:: EXERCISE GOAL ::
Output range, inclusive: from the line containing "Click the Oct" to the line containing "The height and width of the screenshot is (1076, 1495).". Restate those lines from the data below word for word and only those.

INPUT FOR THIS TASK below:

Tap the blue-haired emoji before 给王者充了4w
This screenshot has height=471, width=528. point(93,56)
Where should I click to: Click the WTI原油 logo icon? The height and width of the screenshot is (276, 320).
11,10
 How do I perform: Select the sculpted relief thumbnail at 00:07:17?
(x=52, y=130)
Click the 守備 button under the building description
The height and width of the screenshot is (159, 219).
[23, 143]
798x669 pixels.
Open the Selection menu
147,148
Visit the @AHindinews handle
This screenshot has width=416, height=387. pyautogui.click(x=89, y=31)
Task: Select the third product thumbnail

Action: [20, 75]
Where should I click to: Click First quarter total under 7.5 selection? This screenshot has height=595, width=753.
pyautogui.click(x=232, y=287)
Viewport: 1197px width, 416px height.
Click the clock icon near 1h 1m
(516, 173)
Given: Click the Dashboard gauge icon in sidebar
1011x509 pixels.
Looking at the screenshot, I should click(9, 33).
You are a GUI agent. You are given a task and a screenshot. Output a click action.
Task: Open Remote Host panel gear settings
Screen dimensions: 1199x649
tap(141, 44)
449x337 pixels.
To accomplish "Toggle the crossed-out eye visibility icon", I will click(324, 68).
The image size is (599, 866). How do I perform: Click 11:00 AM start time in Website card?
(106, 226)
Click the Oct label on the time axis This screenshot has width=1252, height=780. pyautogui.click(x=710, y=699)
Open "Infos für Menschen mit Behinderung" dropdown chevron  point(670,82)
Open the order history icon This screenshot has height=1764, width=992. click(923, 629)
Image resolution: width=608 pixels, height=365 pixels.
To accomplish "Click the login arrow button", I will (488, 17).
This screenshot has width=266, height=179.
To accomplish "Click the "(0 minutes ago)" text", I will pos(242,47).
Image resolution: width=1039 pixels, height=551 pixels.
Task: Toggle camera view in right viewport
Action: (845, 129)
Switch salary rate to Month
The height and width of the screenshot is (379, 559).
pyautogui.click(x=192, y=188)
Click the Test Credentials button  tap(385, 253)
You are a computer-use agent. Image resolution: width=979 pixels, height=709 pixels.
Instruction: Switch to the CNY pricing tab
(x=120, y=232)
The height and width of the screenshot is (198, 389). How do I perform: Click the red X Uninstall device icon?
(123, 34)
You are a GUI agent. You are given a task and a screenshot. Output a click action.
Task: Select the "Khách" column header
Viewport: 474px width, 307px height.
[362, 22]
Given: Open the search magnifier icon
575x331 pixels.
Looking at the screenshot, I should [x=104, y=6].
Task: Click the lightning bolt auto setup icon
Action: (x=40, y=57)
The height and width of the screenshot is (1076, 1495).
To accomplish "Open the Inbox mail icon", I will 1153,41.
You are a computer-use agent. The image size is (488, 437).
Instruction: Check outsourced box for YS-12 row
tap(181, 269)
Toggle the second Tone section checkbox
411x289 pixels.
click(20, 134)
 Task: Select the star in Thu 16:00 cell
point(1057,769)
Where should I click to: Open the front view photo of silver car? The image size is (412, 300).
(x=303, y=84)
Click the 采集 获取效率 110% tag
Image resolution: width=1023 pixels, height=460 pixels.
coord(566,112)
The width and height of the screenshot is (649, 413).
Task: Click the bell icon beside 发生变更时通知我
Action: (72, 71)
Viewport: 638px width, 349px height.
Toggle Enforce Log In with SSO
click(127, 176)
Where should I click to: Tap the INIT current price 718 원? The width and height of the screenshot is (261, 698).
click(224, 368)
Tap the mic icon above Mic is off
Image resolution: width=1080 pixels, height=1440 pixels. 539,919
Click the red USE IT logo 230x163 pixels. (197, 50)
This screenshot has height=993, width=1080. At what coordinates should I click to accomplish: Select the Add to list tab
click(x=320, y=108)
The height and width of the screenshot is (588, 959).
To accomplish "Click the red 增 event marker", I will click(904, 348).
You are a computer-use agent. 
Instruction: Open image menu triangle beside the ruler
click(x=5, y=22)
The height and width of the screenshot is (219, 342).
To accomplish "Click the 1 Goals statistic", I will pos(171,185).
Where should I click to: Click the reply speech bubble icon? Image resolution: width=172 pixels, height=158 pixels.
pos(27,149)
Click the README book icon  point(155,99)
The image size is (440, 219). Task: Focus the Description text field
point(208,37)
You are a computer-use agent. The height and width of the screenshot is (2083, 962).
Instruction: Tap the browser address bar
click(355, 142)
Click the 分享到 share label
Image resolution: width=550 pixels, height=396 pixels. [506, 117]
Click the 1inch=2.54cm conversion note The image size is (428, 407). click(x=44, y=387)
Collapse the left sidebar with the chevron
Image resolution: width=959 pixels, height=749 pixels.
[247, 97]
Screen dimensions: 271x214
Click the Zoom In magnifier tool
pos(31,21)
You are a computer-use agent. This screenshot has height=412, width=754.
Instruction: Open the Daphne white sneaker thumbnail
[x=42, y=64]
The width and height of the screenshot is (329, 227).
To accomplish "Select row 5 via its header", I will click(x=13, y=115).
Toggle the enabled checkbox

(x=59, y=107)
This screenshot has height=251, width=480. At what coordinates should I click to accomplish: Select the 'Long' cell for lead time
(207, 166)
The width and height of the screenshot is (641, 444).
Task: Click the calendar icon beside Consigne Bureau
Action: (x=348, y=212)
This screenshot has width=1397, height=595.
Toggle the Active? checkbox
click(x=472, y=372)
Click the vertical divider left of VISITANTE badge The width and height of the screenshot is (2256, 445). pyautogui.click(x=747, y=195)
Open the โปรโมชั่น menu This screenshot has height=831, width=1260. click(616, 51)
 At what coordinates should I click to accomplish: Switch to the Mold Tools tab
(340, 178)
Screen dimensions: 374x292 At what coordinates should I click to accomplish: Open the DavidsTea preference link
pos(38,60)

End of INPUT FOR THIS TASK.

:: WRITTEN SOLUTION ::
Click the Oct label on the time axis This screenshot has width=1252, height=780. pyautogui.click(x=710, y=699)
Open "Infos für Menschen mit Behinderung" dropdown chevron  point(670,82)
Open the order history icon This screenshot has height=1764, width=992. click(923, 629)
Image resolution: width=608 pixels, height=365 pixels.
To accomplish "Click the login arrow button", I will (488, 17).
This screenshot has width=266, height=179.
To accomplish "Click the "(0 minutes ago)" text", I will pos(242,47).
Image resolution: width=1039 pixels, height=551 pixels.
Task: Toggle camera view in right viewport
Action: (845, 129)
Switch salary rate to Month
The height and width of the screenshot is (379, 559).
pyautogui.click(x=192, y=188)
Click the Test Credentials button  tap(385, 253)
You are a computer-use agent. Image resolution: width=979 pixels, height=709 pixels.
Instruction: Switch to the CNY pricing tab
(x=120, y=232)
The height and width of the screenshot is (198, 389). How do I perform: Click the red X Uninstall device icon?
(123, 34)
You are a GUI agent. You are given a task and a screenshot. Output a click action.
Task: Select the "Khách" column header
Viewport: 474px width, 307px height.
[362, 22]
Given: Open the search magnifier icon
575x331 pixels.
Looking at the screenshot, I should [x=104, y=6].
Task: Click the lightning bolt auto setup icon
Action: (x=40, y=57)
The height and width of the screenshot is (1076, 1495).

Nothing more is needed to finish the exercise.